What the CPSTF Found

About The Systematic Review

The CPSTF finding is based on evidence from a Community Guide systematic review published in 2004 (Saraiya et al., 4 studies; search period January 1966 – June 2000) combined with more recent evidence (3 studies, search period June 2000 – May 2011). The systematic review was conducted on behalf of the CPSTF by a team of specialists in systematic review methods, and in research, practice, and policy related to preventing skin cancer. This finding updates and replaces the 2003 Task Force finding on Community-Wide Multicomponent Interventions pdf icon [PDF - 296 KB].

Summary of Results

Seven studies were included in the evidence review, and results showed generally favorable effects for the following outcomes.

  • Sunscreen use (7 studies)
    • Sunscreen use increased by a median of 10.8 percentage points (interquartile interval [IQI]: 7.3 to 23.2; 6 studies)
    • One additional study showed a substantial and sustained increase in sunscreen use over a period of two decades after the implementation of the SunSmart campaign in Australia.
  • Sunburns (2 studies)
    • One study found significant decreases in painful sunburns among children.
      • 15.4 percentage points among those under 6 years of age (95% confidence interval [CI]: ‑21.2, ‑9.6)
      • 6.8 percentage points among children 6 to 13 years (95%CI: ‑14.8, ‑1.2).
    • Another study showed substantial reductions in sunburns among children and adults over the course of several years.
  • Risk behaviors in children and adults (3 studies)
    • Small decreases were seen in intentional sunbathing, use of tanning beds, and time spent in the sun during peak hours (3 studies).

Results from included studies were mixed for other sun protective behaviors, such as use of shade, hats, and other protective clothing (6 studies).

Summary of Economic Evidence

An economic review of this intervention was not conducted.


Based on the location, settings, and populations from included studies, results are applicable to the following:

  • Multiple settings including entire communities, schools, recreation centers, child care centers, and healthcare and workplace settings
  • All age groups including children, youth, and adults

Although most evidence for this review comes from outside of the United States, the finding is likely to be applicable to the U.S. context because results were similar across countries, and the strongest evidence of intervention effectiveness comes from a U.S. study.

Evidence Gaps

The CPSTF identified several areas that have limited information.
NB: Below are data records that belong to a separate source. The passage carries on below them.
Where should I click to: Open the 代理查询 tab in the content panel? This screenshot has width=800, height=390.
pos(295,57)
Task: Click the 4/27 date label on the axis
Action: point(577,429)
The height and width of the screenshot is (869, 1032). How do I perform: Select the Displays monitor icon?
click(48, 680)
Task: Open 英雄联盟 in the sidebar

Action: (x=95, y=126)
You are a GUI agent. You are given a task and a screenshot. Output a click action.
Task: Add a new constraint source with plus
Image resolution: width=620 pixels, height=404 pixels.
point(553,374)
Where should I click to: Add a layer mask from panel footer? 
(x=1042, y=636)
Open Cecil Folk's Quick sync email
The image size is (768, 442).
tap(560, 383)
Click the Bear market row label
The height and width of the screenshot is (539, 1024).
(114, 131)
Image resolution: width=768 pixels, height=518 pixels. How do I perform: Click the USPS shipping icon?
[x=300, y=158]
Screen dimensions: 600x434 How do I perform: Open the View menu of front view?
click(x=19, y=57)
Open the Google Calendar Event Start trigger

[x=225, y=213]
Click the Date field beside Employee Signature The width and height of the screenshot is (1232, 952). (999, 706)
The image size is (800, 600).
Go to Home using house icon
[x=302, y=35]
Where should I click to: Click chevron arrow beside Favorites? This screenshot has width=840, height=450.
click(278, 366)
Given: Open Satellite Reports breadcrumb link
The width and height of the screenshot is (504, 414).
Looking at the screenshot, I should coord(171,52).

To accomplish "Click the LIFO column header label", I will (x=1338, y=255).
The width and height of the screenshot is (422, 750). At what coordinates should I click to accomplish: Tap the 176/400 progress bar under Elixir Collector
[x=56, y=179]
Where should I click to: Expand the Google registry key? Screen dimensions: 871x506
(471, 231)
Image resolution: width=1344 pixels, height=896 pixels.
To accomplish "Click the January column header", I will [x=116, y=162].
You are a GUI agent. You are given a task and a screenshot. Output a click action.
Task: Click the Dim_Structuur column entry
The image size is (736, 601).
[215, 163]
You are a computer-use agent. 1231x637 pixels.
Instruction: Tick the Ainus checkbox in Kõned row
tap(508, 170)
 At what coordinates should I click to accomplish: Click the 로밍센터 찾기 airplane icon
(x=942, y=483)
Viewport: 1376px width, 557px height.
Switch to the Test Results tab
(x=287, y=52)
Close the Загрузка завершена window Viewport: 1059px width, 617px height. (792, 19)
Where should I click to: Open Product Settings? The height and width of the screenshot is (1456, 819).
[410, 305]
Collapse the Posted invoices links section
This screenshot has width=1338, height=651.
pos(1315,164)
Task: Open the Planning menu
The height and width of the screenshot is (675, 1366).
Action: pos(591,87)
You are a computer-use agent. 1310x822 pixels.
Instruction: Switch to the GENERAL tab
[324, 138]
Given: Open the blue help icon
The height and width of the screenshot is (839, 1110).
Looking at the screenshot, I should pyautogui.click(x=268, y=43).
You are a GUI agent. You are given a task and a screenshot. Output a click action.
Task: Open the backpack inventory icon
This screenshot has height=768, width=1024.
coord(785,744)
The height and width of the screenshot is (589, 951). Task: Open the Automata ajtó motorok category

Additional research and evaluation could help fill remaining gaps in the evidence base. (What are evidence gaps?)

  • High-quality studies are needed to better understand the long-term effectiveness of multicomponent community-wide interventions (e.g., interrupted time series studies)
  • More evidence is needed to determine variability in the effectiveness of interventions by type of setting and population characteristics (e.g., general population, children and their caregivers, race/ethnicity, type of skin)
    • More information is needed about how intervention effectiveness varies depending on the key characteristics such as scope of intervention (national vs. local), intensity, and the combination of components or presence/absence of specific components.
  • It would be helpful to have more studies that measure skin cancer incidence as an outcome.

Study Characteristics

  • Studies were conducted in the United States (3 studies), Australia (3 studies), and the United Kingdom (1 study).
  • Most of the evidence came from interventions conducted from 1980-2000 (6 studies).
  • Most of the interventions reached a high proportion of the targeted community and included children, youth, and adults.
  • All of the interventions had individually-directed educational and persuasive components, such as didactic programs or small media (7 studies), and five of them also had considerable mass media components (5 studies).
  • Several studies also included environmental strategies to make it easier to engage in protective behaviors—such as distribution of sunscreen or provision of shade structures (4 studies)—and policy changes, often related to sun exposure during peak hours or tanning bed use (4 studies).